----- Trecho de origem

Vejam, são as mulheres que sofrem, são as mulheres que são vítimas, são as mulheres que morrem. Não há agressor, não há algoz, não há assassino: as mulheres é que estão no centro da ação. Desta forma, são as mulheres que são colocadas no centro da temática e no centro dessas chamadas, logo, como cerne do problema, o que induz facilmente – numa sociedade machista e misógina como a nossa, e cuja cultura do estupro cresce cada vez mais, culpabilizando as mulheres pela violência que sofrem – a se pensar que, se as mulheres deixarem de sofrer essas violências, o problema estaria resolvido – assim mesmo: se elas forem capaz de deixar que isso aconteça, já que está e nós a centralidade da abordagem sobre a violência. Mas como nós poderíamos deixar de sofrer com esse problema em que somos a figura central apontada em relação a ele? Neste caso, como o cerne do problema está sendo associado à figura feminina, porque a masculina é apagada e invisibilizada em relação ao processo de violência, o que se pode esperar que aconteça para que mulheres deixem de sofrer mais violência? Que os homens deixem de violentar? Como seria possível esperar isso se os homens não são nunca nomeados como agentes dessa violência? O que se espera é que aquela que é a sujeita passiva da violência, cesse de ser, ou seja, que ela não seja mais aquela que “sofre” a violência. E, pra isso, nossa sociedade já cultiva, há séculos, as instruções pra que nós, mulheres, solucionemos esse problema, pra não sejamos mais aquelas que “sofrem” a violência – assim mesmo, dessa forma, sem sujeito violador, sem agressor, como um acidente, dessa forma abstrata – o que a mulher deve fazer é o que todos já sabemos: não sair de casa em horários “perigosos”, não desagradar ou provocar os homens, andar nos vagões de trem/metro e outros espaços designados somente a elas, não se embriagar, não dançar sensualmente, se vestir decentemente, enfim, se comportar conforme a sociedade espera que se comporte uma mulher “de verdade”, uma mulher “honesta”, uma mulher “que se dá o respeito”.

----------

• **Exercício 1**: Altere os registros do início até a linha que contém "Looking at the screenshot, I should coord(878,417).", inclusive, substituindo "Cross-section" por "Longitudinal section" e mantendo todo o resto igual. Apresente somente essas linhas.

----- Registros de entrada

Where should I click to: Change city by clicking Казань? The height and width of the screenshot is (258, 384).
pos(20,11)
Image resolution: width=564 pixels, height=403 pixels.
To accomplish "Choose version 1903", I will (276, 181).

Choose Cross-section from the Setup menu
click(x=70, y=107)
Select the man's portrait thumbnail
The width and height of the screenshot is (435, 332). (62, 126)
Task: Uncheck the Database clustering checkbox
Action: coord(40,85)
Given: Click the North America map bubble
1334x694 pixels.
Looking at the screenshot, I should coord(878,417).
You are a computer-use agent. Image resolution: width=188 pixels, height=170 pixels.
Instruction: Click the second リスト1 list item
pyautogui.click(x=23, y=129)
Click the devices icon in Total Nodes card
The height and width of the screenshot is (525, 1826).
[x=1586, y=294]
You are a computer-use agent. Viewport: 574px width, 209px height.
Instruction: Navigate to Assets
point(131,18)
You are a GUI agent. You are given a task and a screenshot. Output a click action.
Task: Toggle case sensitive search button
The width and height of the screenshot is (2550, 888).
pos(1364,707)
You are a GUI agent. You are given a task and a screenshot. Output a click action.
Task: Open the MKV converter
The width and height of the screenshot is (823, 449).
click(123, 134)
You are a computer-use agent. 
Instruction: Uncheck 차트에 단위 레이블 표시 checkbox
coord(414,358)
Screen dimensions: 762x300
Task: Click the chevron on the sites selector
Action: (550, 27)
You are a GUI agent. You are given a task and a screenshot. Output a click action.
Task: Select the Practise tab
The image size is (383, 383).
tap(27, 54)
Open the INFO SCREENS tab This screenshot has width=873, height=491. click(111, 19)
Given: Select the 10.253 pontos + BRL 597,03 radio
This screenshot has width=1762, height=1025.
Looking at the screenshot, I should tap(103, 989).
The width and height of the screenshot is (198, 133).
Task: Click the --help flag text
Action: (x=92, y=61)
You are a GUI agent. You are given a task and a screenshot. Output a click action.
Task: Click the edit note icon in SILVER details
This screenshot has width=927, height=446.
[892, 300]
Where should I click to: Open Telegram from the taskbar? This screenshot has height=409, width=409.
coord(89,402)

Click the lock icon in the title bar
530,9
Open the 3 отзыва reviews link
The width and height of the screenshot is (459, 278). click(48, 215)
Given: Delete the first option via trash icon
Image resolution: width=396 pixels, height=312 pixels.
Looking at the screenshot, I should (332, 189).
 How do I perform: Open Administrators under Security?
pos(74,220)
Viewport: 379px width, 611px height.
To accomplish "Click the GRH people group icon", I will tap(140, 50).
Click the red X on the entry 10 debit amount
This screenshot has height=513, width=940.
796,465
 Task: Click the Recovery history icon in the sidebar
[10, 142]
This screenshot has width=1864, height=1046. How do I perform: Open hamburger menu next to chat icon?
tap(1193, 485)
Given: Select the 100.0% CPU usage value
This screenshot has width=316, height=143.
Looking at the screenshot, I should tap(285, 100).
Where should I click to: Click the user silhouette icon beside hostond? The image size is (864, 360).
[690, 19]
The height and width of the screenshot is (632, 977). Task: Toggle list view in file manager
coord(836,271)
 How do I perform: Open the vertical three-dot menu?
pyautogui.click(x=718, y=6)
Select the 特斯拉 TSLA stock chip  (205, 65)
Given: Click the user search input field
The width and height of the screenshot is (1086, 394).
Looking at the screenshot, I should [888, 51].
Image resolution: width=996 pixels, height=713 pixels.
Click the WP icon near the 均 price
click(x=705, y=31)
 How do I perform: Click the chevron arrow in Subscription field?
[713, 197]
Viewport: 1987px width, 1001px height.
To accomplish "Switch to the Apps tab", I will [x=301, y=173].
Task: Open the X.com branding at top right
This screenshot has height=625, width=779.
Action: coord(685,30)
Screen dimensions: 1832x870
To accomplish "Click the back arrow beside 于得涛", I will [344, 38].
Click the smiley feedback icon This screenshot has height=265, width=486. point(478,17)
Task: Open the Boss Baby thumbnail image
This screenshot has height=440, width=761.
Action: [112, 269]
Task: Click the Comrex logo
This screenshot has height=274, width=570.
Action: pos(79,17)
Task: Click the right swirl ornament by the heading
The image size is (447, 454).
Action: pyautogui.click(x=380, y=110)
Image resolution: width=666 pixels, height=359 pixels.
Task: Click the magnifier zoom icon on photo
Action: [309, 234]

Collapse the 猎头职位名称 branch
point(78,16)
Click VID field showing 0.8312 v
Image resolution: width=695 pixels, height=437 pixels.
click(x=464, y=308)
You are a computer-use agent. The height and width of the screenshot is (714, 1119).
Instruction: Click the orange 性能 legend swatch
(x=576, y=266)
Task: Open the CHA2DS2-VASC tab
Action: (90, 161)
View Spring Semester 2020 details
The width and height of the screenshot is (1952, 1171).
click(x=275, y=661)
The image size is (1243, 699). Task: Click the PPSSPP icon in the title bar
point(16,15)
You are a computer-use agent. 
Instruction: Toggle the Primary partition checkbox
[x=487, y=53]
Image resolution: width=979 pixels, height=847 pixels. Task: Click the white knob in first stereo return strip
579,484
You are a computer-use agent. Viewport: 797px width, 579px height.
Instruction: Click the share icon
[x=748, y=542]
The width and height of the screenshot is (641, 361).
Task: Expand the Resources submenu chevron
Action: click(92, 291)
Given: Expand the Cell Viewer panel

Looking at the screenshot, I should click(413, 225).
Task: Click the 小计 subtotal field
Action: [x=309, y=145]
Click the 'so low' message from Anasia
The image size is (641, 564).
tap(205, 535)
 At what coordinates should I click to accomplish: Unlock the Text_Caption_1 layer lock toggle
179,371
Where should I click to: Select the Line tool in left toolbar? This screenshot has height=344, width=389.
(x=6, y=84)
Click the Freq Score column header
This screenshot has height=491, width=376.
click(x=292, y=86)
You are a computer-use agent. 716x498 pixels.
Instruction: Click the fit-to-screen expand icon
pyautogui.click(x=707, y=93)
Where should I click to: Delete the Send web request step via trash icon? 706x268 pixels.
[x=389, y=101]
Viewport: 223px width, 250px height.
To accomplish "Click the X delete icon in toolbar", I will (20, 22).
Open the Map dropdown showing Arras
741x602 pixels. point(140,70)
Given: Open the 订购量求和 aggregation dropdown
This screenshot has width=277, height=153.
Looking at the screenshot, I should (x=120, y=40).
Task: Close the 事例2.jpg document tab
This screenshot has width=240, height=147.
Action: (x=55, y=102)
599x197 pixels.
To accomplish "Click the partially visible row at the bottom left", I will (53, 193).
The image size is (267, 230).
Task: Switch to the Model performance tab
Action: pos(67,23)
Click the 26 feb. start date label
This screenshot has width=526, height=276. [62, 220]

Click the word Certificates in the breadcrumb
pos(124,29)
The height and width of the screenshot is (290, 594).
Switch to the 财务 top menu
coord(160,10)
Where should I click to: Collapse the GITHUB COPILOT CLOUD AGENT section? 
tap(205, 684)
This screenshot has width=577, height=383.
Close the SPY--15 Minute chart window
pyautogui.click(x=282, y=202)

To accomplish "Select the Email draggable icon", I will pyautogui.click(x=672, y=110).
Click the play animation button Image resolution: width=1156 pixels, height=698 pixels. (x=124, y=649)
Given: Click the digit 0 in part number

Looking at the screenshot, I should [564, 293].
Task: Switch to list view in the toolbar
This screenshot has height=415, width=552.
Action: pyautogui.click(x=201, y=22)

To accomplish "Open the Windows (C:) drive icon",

----------

• **Exercício 2**: Segundo o trecho, qual figura é apagada e invisibilizada em relação ao processo de violência?

• **Resultado final 1**:
Where should I click to: Change city by clicking Казань? The height and width of the screenshot is (258, 384).
pos(20,11)
Image resolution: width=564 pixels, height=403 pixels.
To accomplish "Choose version 1903", I will (276, 181).

Choose Longitudinal section from the Setup menu
click(x=70, y=107)
Select the man's portrait thumbnail
The width and height of the screenshot is (435, 332). (62, 126)
Task: Uncheck the Database clustering checkbox
Action: coord(40,85)
Given: Click the North America map bubble
1334x694 pixels.
Looking at the screenshot, I should coord(878,417).

• **Resultado final 2**: A figura masculina.